### DIRECTIONS FOR THIS TASK
This task calls for the lines below starting at the one containing "Click the footnote text about la poitrine" and ending at the one containing "Given: Click the Tid time field", repeated exactly with both ends kept and pictures left out.

### RECORDS
· · · ·

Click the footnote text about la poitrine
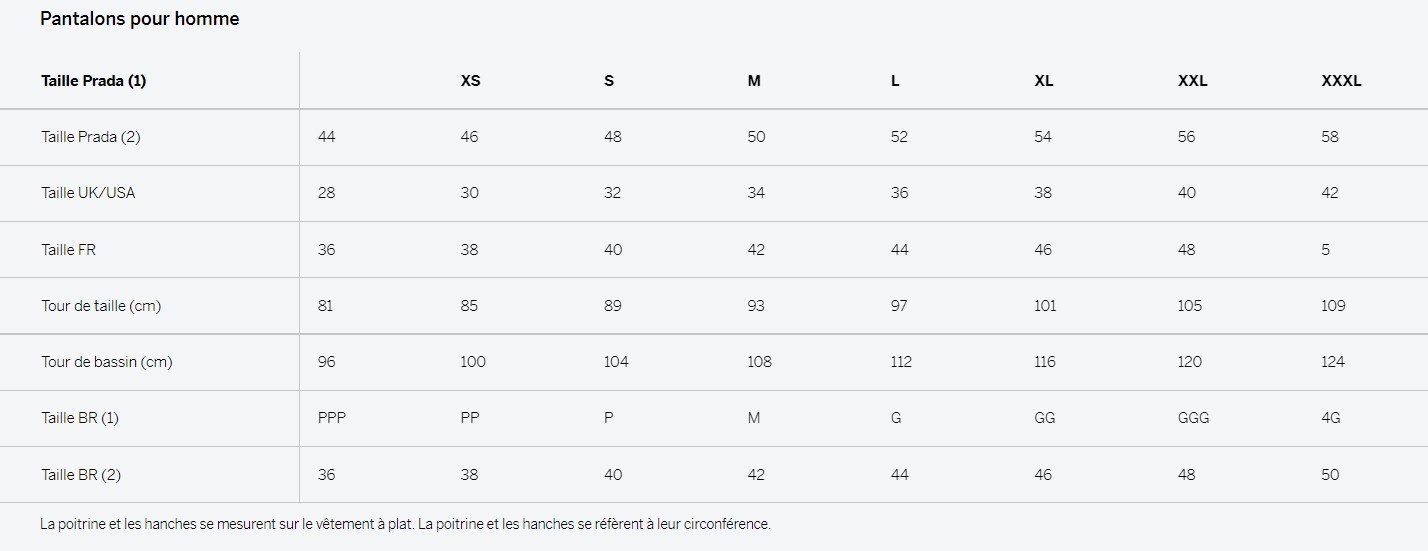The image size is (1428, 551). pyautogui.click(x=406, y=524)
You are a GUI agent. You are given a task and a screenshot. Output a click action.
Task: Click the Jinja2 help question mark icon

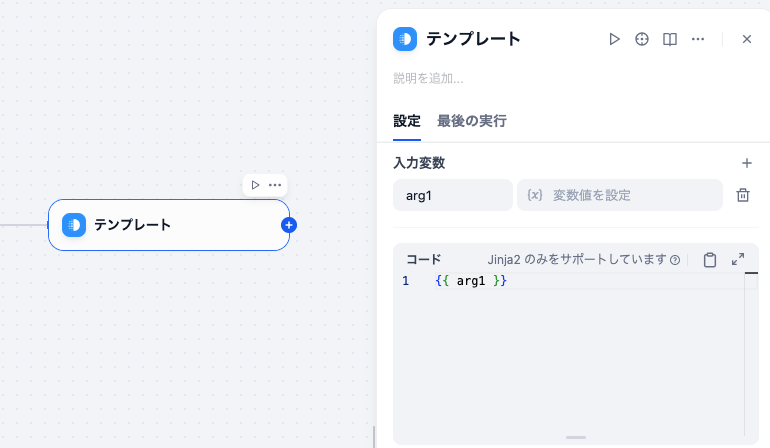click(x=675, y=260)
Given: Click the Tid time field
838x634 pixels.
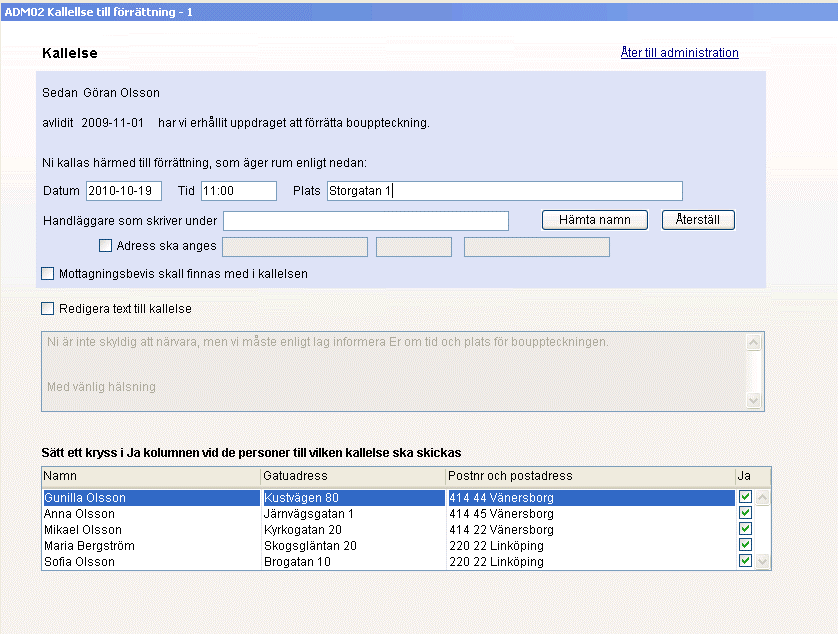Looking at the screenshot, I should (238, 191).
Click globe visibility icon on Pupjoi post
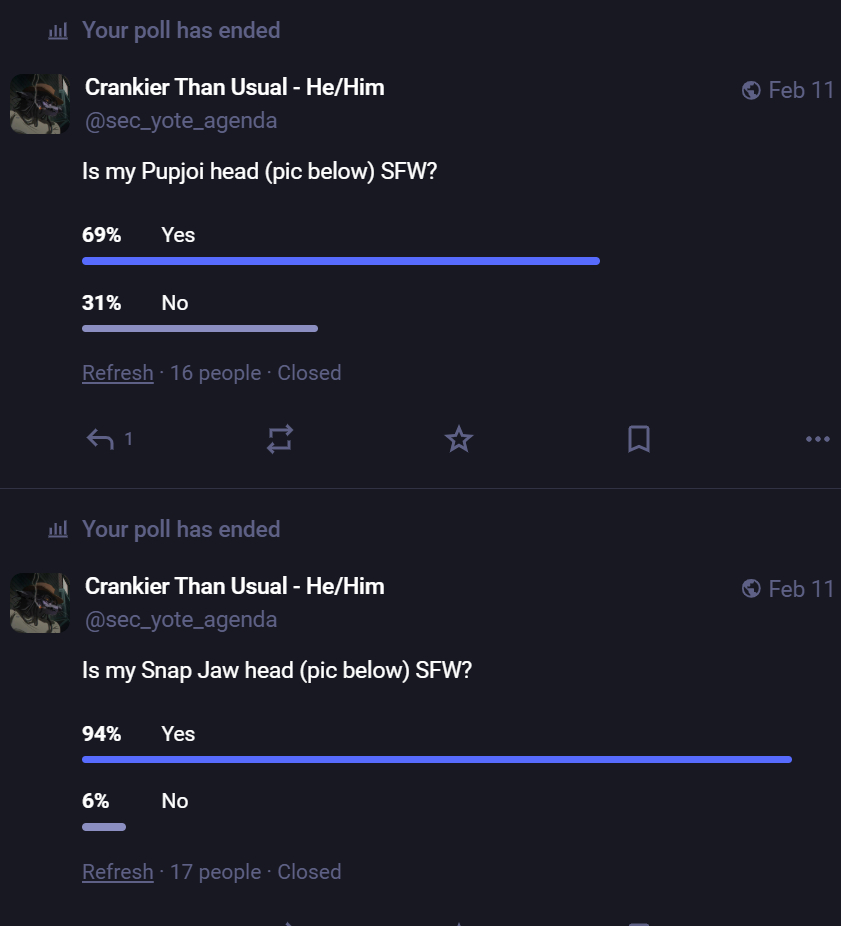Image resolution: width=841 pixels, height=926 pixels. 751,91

· · · ·

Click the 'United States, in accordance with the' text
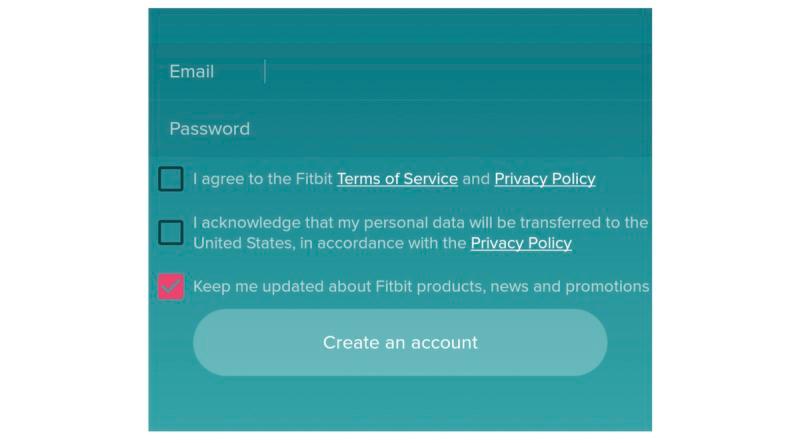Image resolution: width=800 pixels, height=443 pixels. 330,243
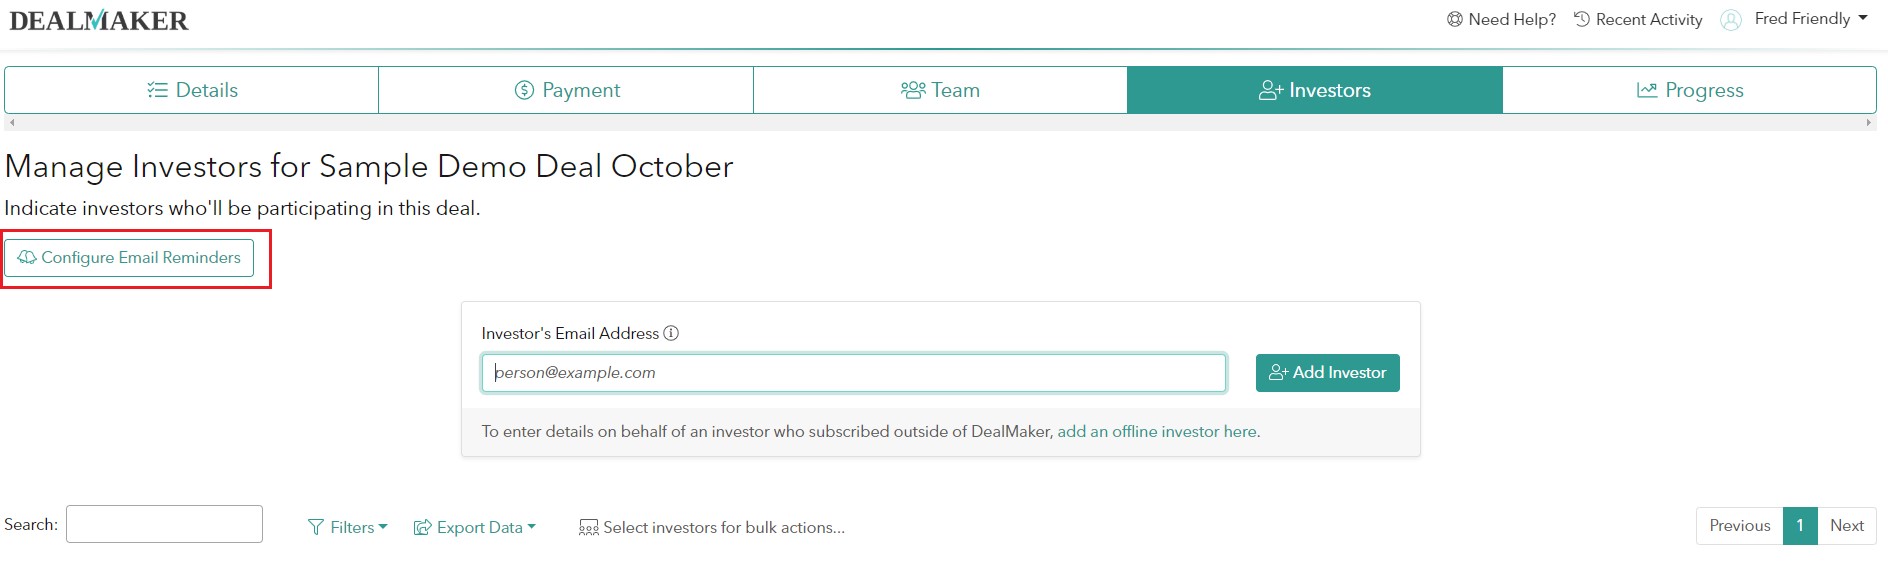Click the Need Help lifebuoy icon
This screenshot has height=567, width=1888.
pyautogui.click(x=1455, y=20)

· · · ·

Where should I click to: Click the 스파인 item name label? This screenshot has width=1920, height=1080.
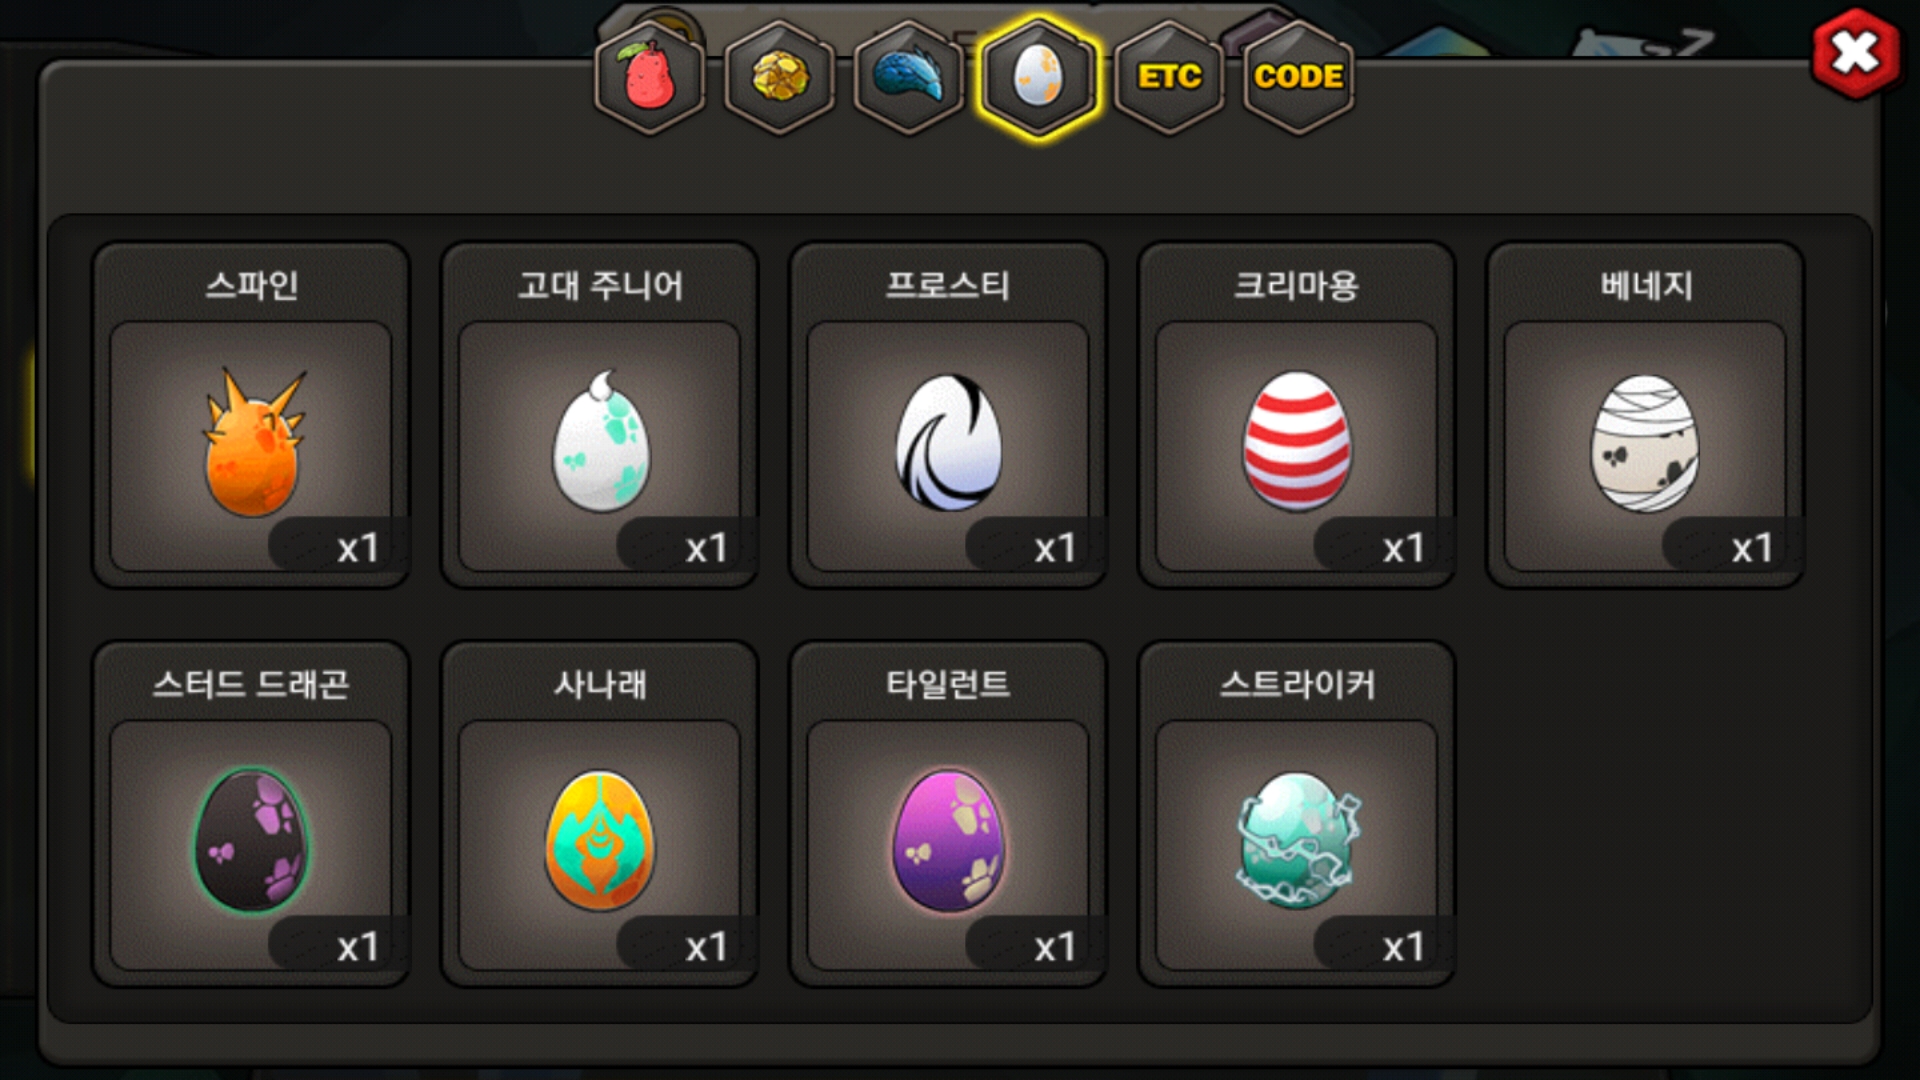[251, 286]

· · · ·

### TASK RESULT
Click the footnote text about la poitrine
The image size is (1428, 551). pyautogui.click(x=406, y=524)
You are a GUI agent. You are given a task and a screenshot. Output a click action.
Task: Click the Jinja2 help question mark icon

click(x=675, y=260)
Given: Click the Tid time field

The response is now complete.